Stored dataset items
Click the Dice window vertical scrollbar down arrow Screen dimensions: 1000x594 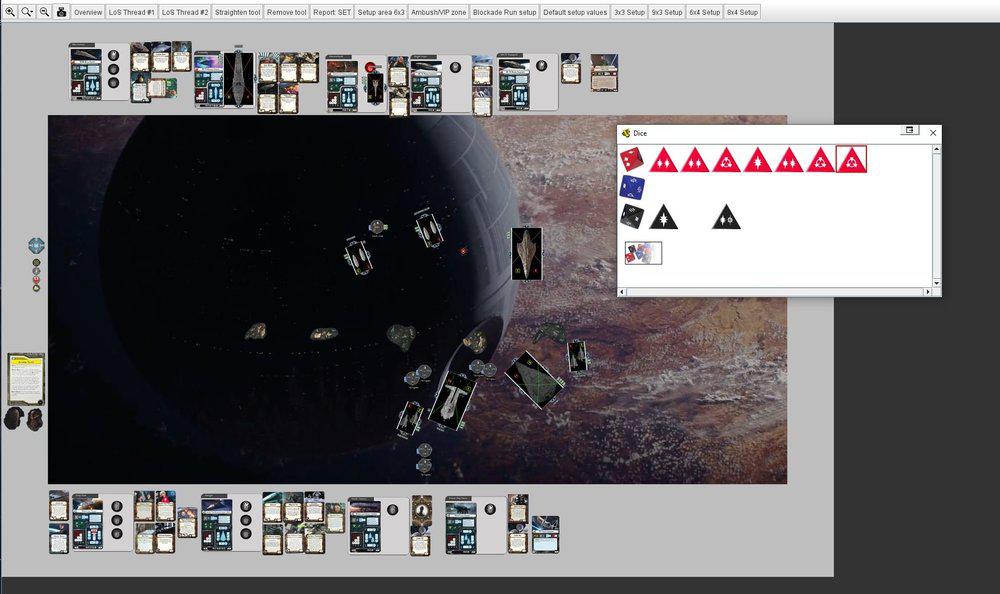(x=937, y=283)
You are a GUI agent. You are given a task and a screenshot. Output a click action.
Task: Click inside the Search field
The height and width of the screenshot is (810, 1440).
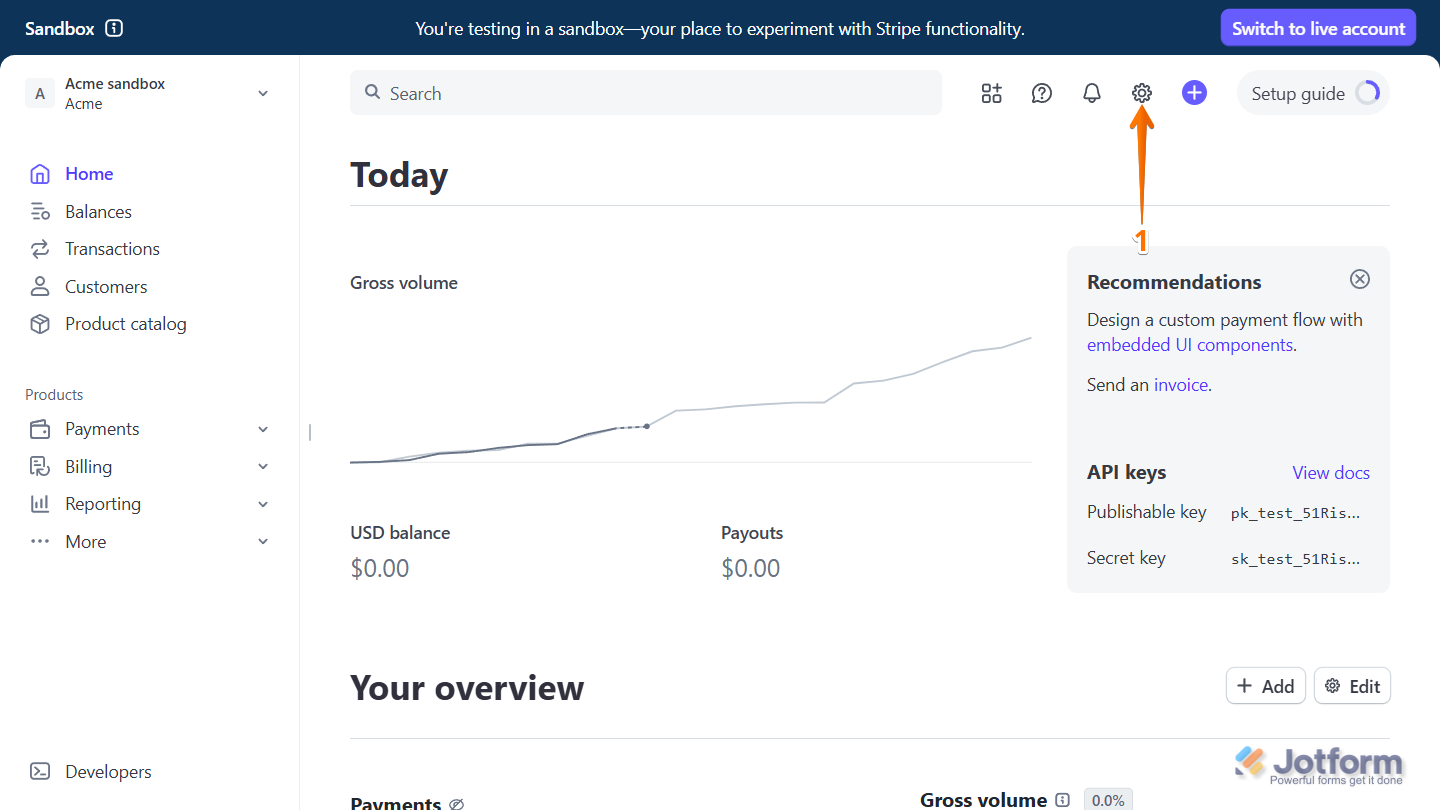[645, 93]
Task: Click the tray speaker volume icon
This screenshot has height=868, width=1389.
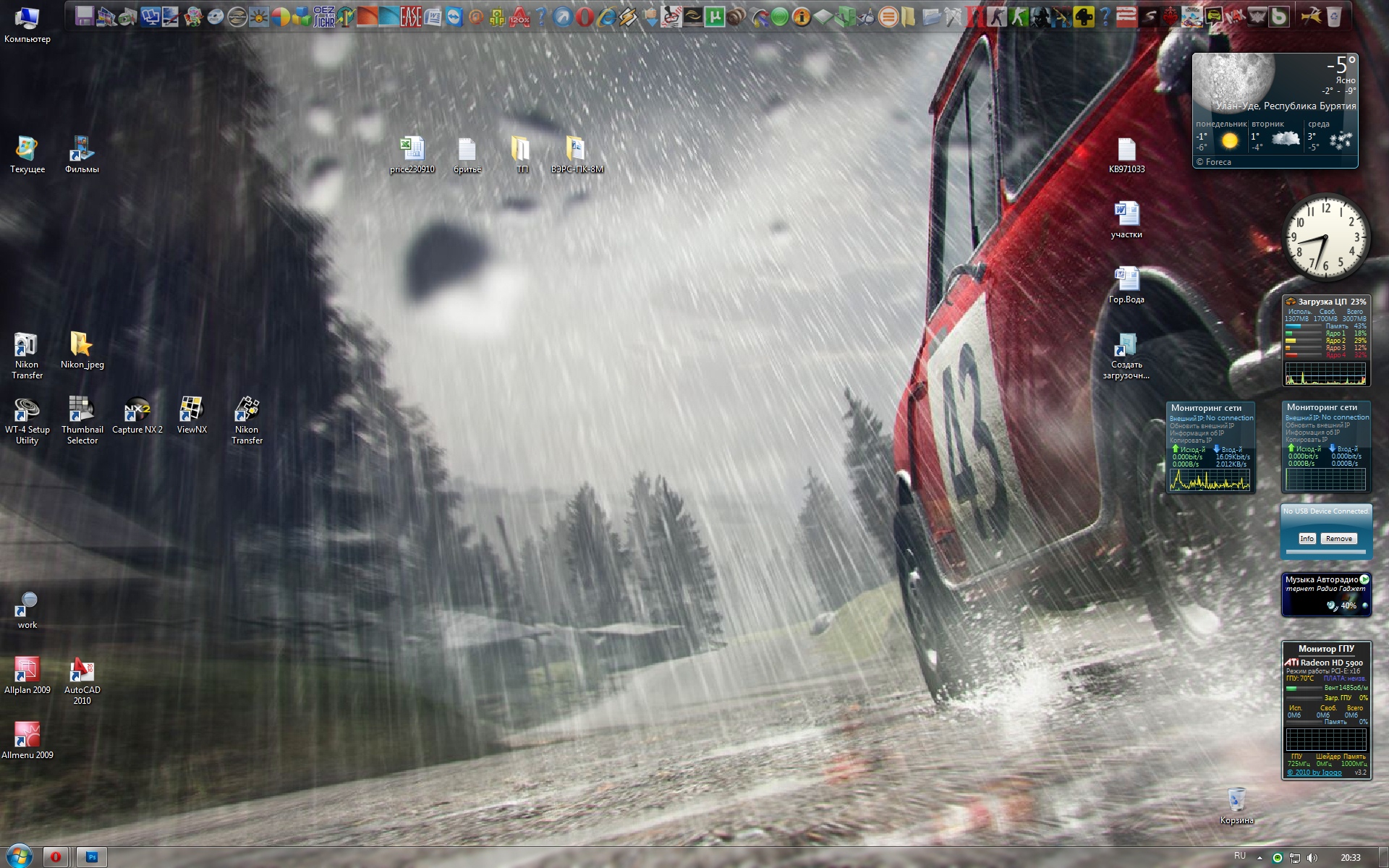Action: [1312, 858]
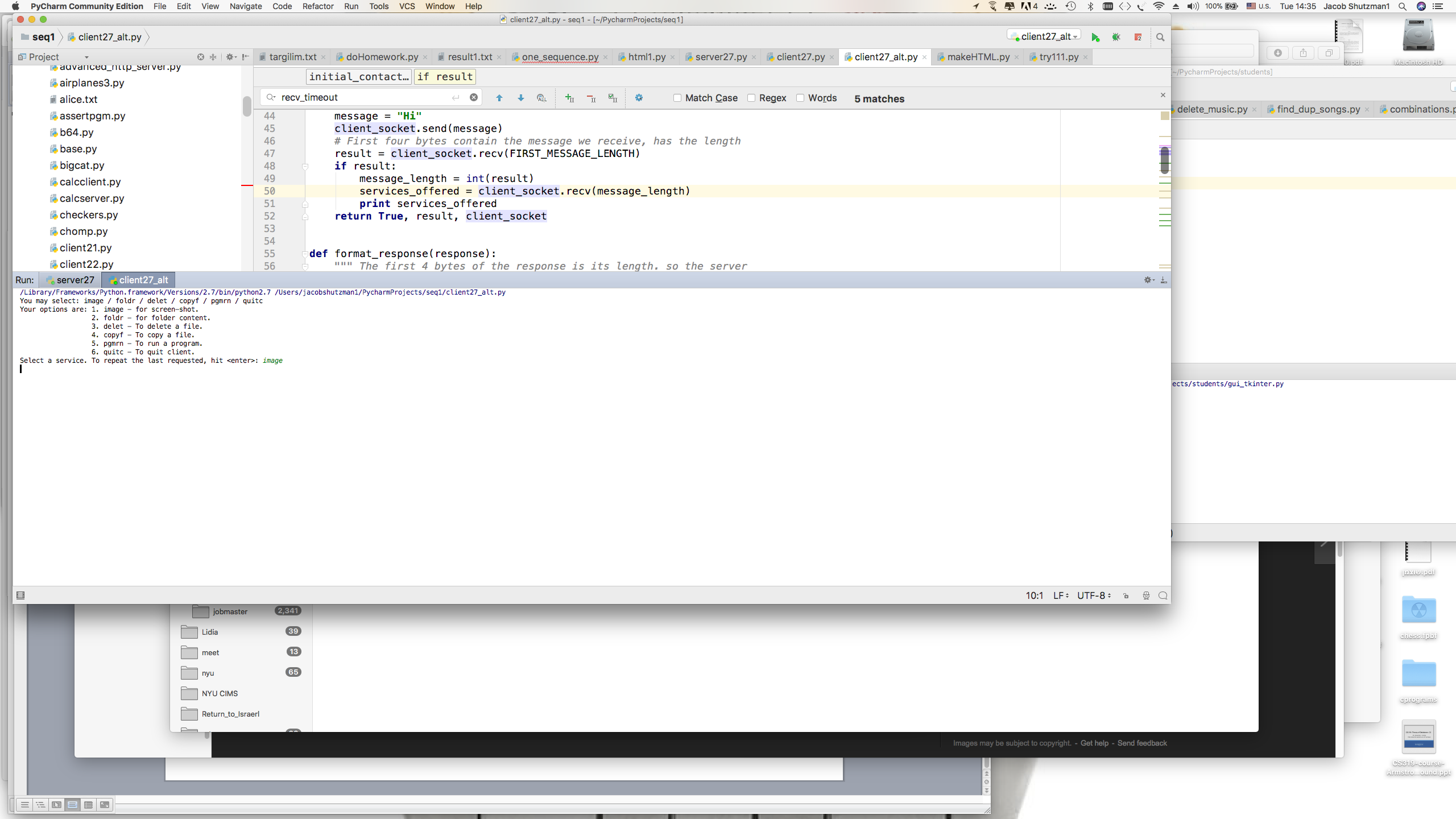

- _REQUIREMENTS_:
Render the items from the line that contains "You are a GUI" through the end of the items as a two-column CSV with the headers instruction and click_point. Write one row per request, with its text and its answer each in a single quoted field and line breaks replaced by spaces, and leave the pictures out.

- _ANSWER_:
instruction,click_point
"You are a GUI agent. You are given a task and a screenshot. Output a click action. Task: Click inside the Search field The height and width of the screenshot is (810, 1440).","[645, 93]"
"Task: Click the tray speaker volume icon This screenshot has height=868, width=1389.","Action: [1312, 858]"